Front Physiol. 2023 Jan 4;13:1081261. doi: 10.3389/fphys.2022.1081261. eCollection 2022.
With-no-lysine (K) (WNK) kinases have been identified as the causal genes for pseudohypoaldosteronism type II (PHAII), a rare hereditary hypertension condition characterized by hyperkalemia, hyperchloremic metabolic acidosis, and thiazide-hypersensitivity. We thought that clarifying the link between WNK and NaCl cotransporter (NCC) would bring us new mechanism(s) of NCC regulation. For the first time, we were able to produce a knock-in mouse model of PHAII and anti-phosphorylated NCC antibodies against the putative NCC phosphorylation sites and discover that constitutive activation of NCC and increased phosphorylation of NCC are the primary pathogenesis of the disease . We have since demonstrated that this regulatory mechanism is mediated by the kinases oxidative stress-response protein 1 (OSR1) and STE20/SPS1-related proline/alanine-rich kinase (SPAK) (WNK-OSR1/SPAK-NCC signaling cascade) and that the signaling is not only important in the pathological condition of PHAII but also plays a crucial physiological role in the regulation of NCC.

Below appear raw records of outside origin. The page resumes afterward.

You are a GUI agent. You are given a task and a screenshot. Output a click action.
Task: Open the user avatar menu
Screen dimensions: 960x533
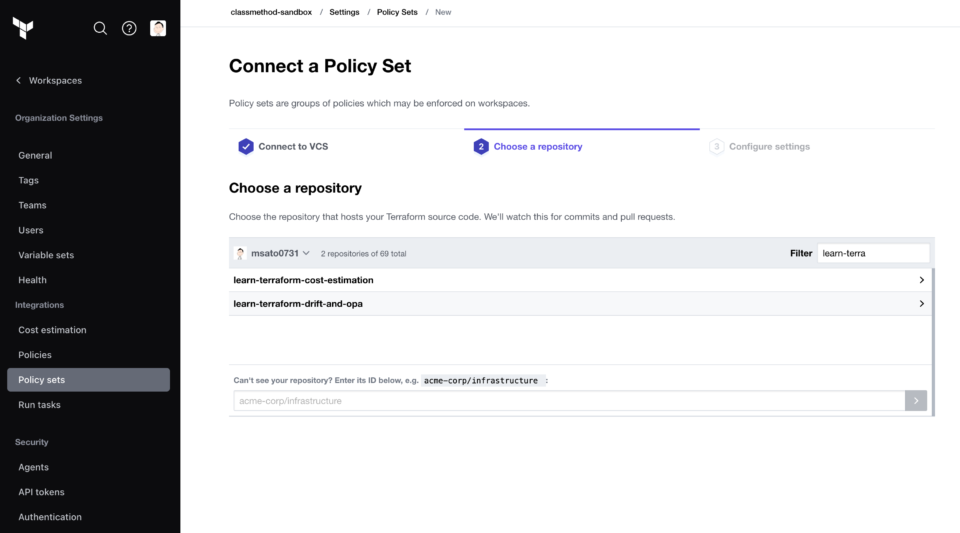point(158,28)
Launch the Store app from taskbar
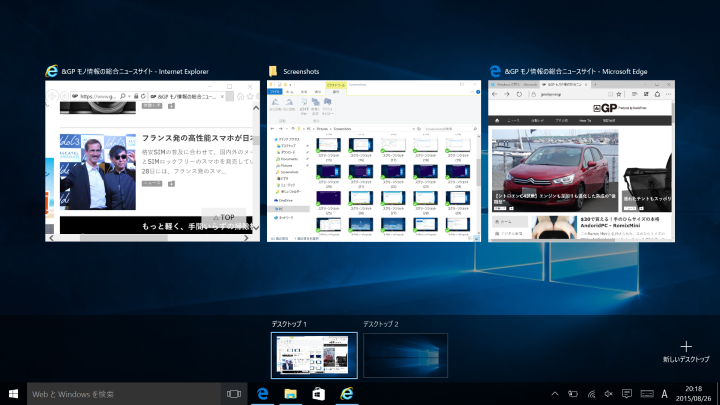The height and width of the screenshot is (405, 720). [319, 394]
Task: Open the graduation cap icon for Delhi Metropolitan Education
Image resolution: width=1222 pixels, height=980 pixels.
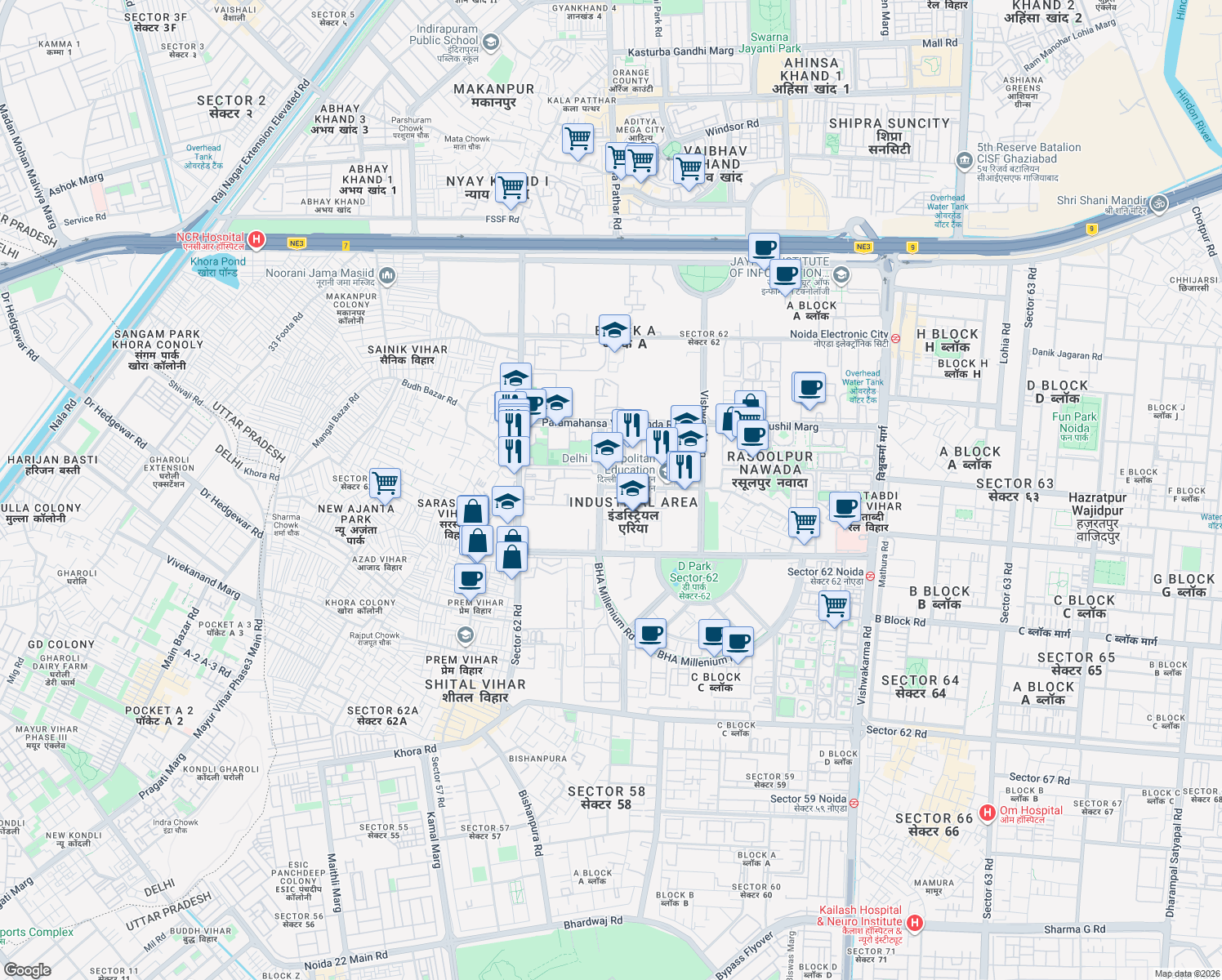Action: (x=605, y=448)
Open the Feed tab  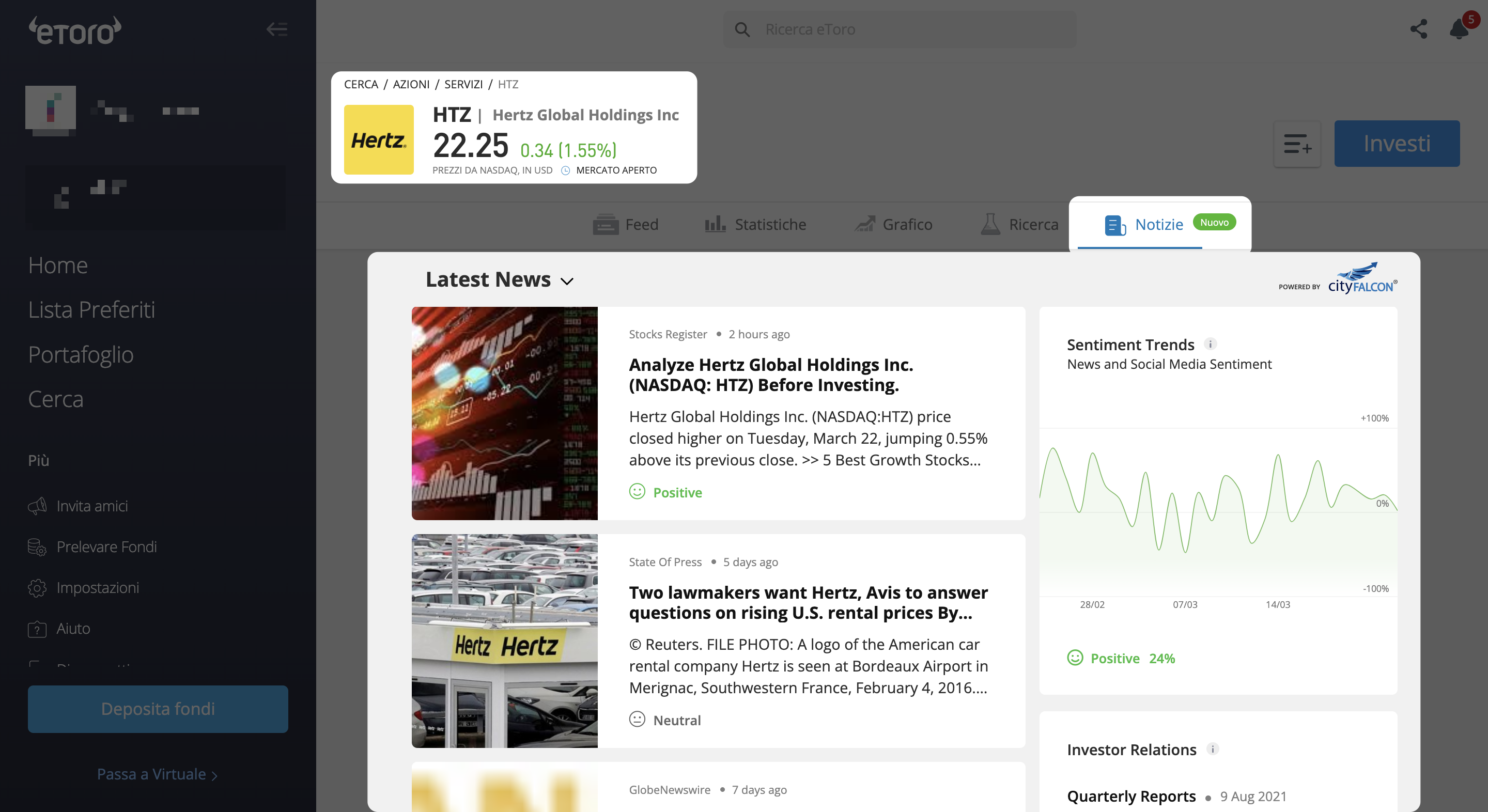click(626, 224)
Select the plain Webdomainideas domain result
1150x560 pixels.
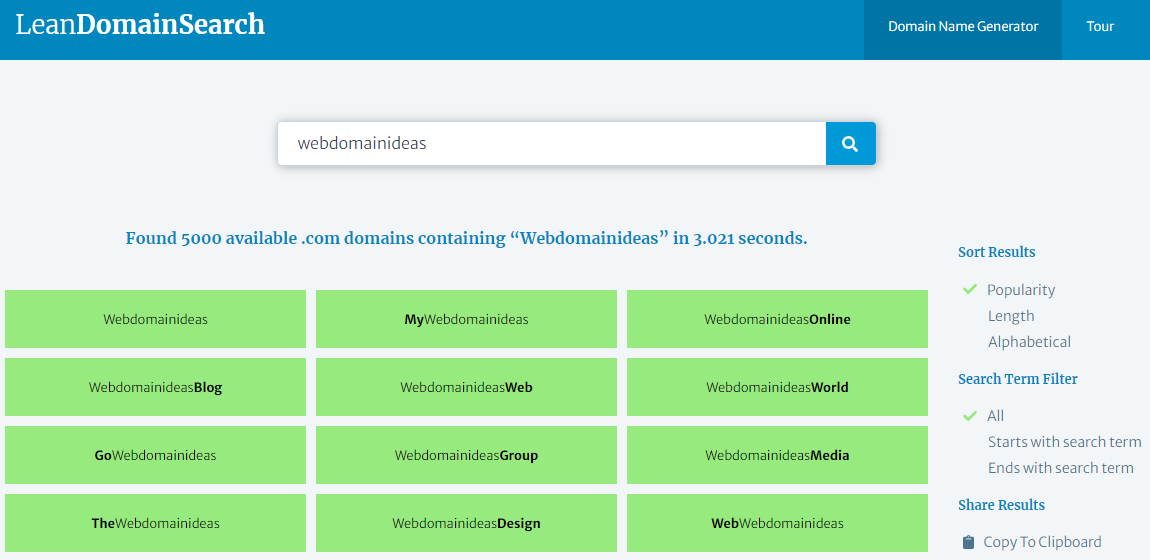click(x=155, y=320)
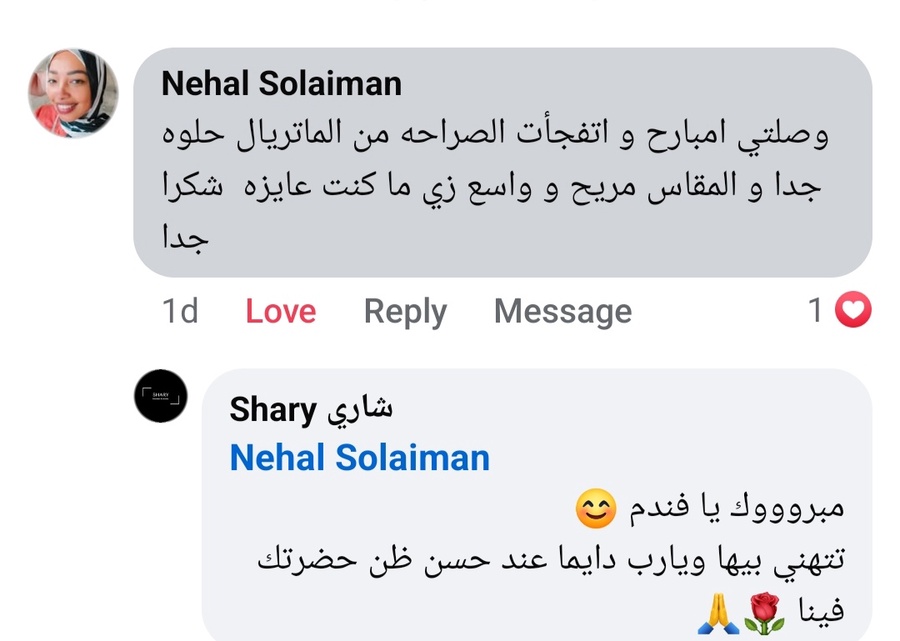Click the blue Nehal Solaiman mention

(x=359, y=458)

无赖氨酸(K)(WNK)激酶已被确定为II型假性醛固酮增多症(PHAII)的致病基因,PHAII是一种罕见的遗传性高血压疾病,其特征为高钾血症、高氯性代谢性酸中毒和噻嗪类药物超敏反应。我们认为,阐明WNK与氯化钠协同转运蛋白(NCC)之间的联系将为我们带来NCC调节的新机制。我们首次构建了PHAII基因敲入小鼠模型,并针对假定的NCC磷酸化位点制备了抗磷酸化NCC抗体,发现NCC的组成性激活和NCC磷酸化增加是该疾病的主要发病机制。此后我们证明,这种调节机制由激酶氧化应激反应蛋白1(OSR1)和STE20/SPS1相关富含脯氨酸/丙氨酸激酶(SPAK)介导(WNK-OSR1/SPAK-NCC信号级联),并且该信号传导不仅在PHAII的病理状态中起重要作用,而且在NCC的调节中也发挥关键的生理作用。